In: Accounting
Payback period:- Payback period method is method of capital budgeting to evaluate the Investment project . Under method,we take decision on behalf of payback period. Payback period is number of years in which the initial investment recovered by the future cash inflows. Less Payback period show low risk in comparison of other and that prioritize.
Payback period= initial investment/ Average annual cash inflows
Net present value method:- Under this method , Investment decision taken by calculating net present value. Net present value is difference between present value of future annual cash inflows and initial investment. Investment project have higher net present value prioritize.

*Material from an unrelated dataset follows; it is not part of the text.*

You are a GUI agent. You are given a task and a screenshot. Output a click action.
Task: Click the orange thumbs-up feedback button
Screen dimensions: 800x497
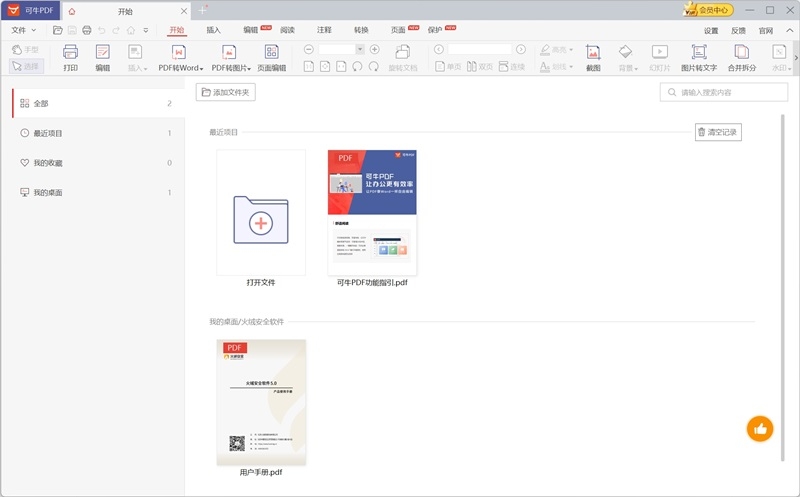pos(760,428)
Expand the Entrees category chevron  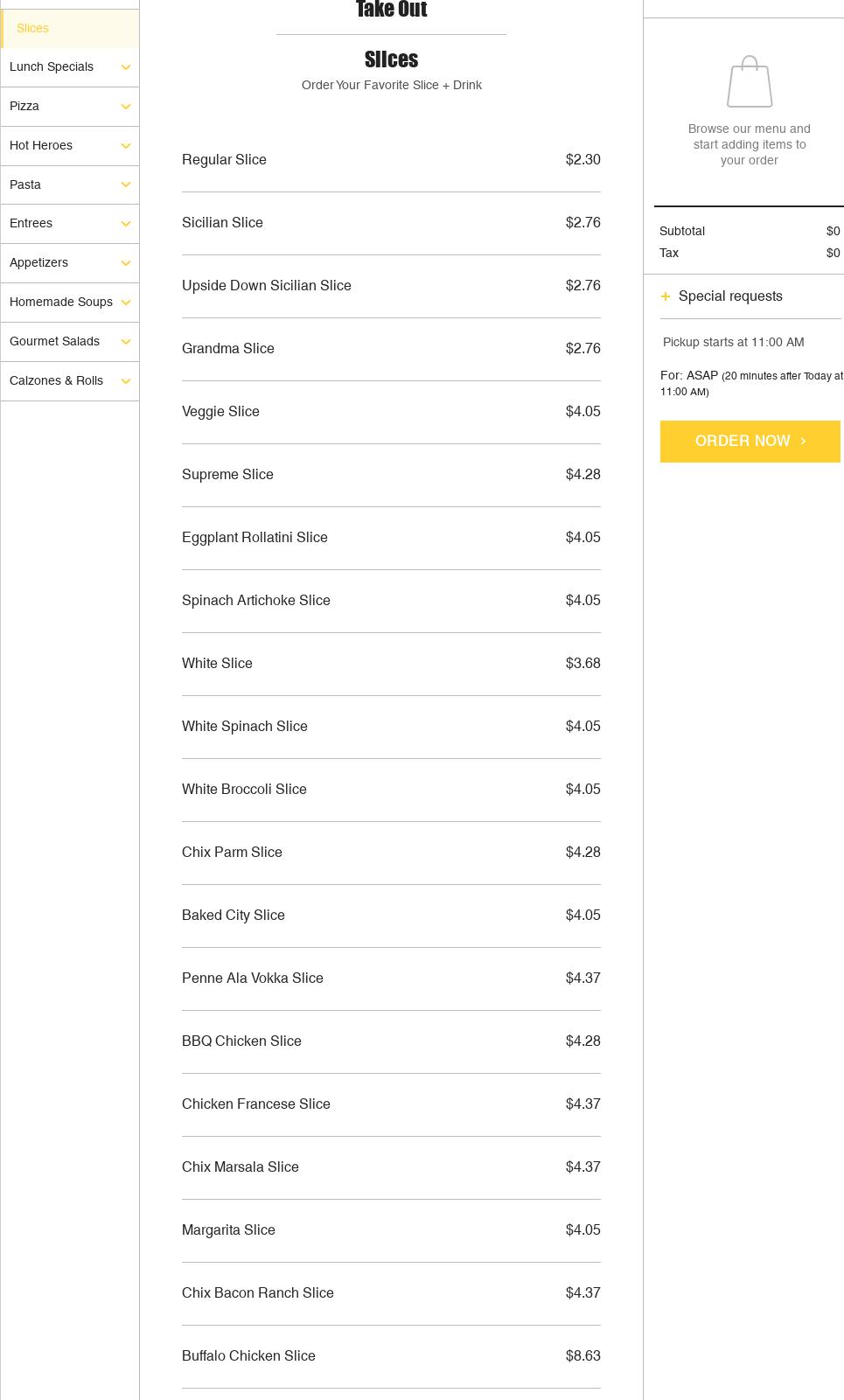pyautogui.click(x=125, y=224)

Internal rate of return:- The Internal rate of return method is method of evaluating the Investment projects on behalf of Internal rate of return. Internal rate is discounting rate on which Net present of project equals to zero. In other words, difference of present value of future cash flows equal to initial investment
IRR = cashflow/ ( 1+ i) n - initial Investment
Profitability Index:- Under this method ,we takes decisions on behalf of profitability Index. Profitability Index is ratio of Present Value of future annual cash inflows and Initial Investment.
Profitability Index= Present Value of future Annual cash inflows/ Initial Investment
To potential evaluation of project ,NPV method prioritize because this method adjust time value of money . On other hand Payback method ignores Time value of money
Payback period doesn't covered all cash inflows
Payback period ignore discounting rate of Investment.